■ **Extrait choisi**
▶

Achoura : impressions d'un voyage auprès des chiites à Bagdad

Scène de célébration de l'Achoura dans le quartier Khadimiya, à Bagdad. Photo AFP
Scène de célébration de l'Achoura dans le quartier Khadimiya, à Bagdad. Photo AFP

En lisant l’excellent papier de Rachid Oulebsir sur la Achoura en Kabylie, je me suis rappelé d’un reportage que j’ai écrit depuis Bagdad en 2004. J’y étais allé pour ouvrir et gérer un centre pour les enfants des rues, mais pendant que j’étais là, des journaux italiens m’ont demandé de raconter ce que je voyais autour de moi. Ces impression d’un Kabyle à Bagdad qui datent d’il y a 12 ans pour raconter aux lecteurs algériens l’autre mode de vivre et de voir la fête de l'Achoura, avec en fond de toile le début de l’actuelle tragédie moyen-orientale.

◀

■ **Données brutes**
▶

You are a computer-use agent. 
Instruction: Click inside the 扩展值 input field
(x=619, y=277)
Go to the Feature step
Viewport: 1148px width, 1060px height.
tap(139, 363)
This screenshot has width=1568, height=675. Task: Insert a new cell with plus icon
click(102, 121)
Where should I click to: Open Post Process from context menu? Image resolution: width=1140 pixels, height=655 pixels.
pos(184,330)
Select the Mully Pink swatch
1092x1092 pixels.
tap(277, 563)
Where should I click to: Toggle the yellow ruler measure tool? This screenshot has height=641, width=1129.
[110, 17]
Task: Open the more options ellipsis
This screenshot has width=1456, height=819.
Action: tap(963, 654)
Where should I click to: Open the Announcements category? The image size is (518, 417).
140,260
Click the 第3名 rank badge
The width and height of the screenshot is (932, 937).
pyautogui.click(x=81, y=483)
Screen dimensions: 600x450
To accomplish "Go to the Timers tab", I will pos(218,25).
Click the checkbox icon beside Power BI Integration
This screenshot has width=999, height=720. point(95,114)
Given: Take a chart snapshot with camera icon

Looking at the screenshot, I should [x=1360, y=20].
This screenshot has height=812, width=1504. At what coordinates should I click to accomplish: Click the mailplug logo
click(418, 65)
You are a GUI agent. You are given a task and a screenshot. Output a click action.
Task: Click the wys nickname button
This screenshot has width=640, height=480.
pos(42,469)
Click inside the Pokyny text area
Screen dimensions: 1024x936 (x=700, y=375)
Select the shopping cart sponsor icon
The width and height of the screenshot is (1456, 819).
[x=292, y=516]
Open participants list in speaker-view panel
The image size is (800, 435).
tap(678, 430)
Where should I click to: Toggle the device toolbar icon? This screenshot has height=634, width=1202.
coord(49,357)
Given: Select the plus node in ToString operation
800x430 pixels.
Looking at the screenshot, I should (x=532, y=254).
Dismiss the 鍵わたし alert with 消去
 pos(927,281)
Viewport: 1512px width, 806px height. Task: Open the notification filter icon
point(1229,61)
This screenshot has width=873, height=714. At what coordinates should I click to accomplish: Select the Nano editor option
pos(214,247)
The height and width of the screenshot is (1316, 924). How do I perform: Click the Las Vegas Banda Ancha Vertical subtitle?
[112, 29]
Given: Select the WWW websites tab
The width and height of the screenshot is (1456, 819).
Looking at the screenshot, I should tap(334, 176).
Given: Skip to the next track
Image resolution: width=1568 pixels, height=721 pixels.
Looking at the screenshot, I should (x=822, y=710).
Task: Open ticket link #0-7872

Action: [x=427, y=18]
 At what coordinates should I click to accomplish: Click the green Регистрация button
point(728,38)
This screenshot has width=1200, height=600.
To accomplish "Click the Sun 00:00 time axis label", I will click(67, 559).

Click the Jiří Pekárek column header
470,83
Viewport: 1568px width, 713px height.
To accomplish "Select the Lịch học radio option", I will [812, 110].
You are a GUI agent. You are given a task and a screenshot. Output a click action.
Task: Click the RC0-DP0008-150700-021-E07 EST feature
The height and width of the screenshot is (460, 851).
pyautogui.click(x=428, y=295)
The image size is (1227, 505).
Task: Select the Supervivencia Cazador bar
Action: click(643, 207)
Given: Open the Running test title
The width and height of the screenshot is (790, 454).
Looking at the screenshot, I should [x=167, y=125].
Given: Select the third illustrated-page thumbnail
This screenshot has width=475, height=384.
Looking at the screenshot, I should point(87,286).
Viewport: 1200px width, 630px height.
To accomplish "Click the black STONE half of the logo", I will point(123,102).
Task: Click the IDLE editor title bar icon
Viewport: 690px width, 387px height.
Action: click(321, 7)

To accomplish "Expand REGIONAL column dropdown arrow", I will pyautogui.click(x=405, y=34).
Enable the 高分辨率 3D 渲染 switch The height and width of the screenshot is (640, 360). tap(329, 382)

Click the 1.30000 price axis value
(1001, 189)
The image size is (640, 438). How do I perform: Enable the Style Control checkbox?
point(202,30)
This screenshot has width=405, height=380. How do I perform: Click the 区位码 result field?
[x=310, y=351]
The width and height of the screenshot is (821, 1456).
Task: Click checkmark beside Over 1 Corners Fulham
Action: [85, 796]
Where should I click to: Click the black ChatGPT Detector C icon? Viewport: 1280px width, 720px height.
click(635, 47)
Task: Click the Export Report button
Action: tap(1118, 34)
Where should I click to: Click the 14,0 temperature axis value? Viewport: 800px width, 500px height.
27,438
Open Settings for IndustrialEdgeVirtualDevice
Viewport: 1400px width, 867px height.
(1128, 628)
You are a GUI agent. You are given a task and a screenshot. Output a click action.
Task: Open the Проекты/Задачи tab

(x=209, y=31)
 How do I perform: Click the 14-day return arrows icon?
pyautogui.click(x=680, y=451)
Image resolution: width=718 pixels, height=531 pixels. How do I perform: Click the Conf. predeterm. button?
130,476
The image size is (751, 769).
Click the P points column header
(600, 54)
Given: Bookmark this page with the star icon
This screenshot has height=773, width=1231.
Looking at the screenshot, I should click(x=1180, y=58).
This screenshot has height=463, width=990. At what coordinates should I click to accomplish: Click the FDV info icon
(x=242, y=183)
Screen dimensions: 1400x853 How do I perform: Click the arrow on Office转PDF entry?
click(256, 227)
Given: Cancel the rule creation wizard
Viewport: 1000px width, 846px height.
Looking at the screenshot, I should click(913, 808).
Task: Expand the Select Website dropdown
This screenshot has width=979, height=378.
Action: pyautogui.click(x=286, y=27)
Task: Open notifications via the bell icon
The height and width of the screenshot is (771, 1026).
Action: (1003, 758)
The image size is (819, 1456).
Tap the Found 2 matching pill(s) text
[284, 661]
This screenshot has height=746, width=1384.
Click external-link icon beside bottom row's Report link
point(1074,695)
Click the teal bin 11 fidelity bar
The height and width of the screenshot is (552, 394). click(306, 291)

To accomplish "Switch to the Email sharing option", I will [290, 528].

◀

■ **Travail demandé**
Écrivez la suite du texte sur l'Achoura à Bagdad, à partir de sa dernière phrase. Les enregistrements n'ont aucun rôle dans ce travail.

■ **Réponse rédigée**
Reportage. Bagdad le 02 mars 2004. Aujourd’hui est le jour de la Achoura. Achoura est une fête religieuse commune à tout le monde musulman et qui à l’origine liée à la fêté hébraïque du Yom Kipour. Dans ma mémoire, elle est inséparablement lié à l’aheddur, une sorte de pain sans levain imbibé d’huile d’olive que les femmes kabyles préparent à cette occasion. C’est aussi le jour où l’on place un aheddur sur la tête des très jeunes enfants pour les protéger contre le mauvais œil et le malheur. Alors que ceux qui sont déjà plus âgés vont dans les maisons des parents et des voisins en le demandant comme un cadeau et le chant: "a yema sema acur, fkiyi cuit n uheddur. Am dyefk rebbi abrur, am yeccebib chef lehyudh am d izegwi abellud" (O Mère, Mère Achour, donnez-moi un peu de aheddur. Que Dieu vous donne un garnement, qui sautera sur les murs, et fera tomber les glands).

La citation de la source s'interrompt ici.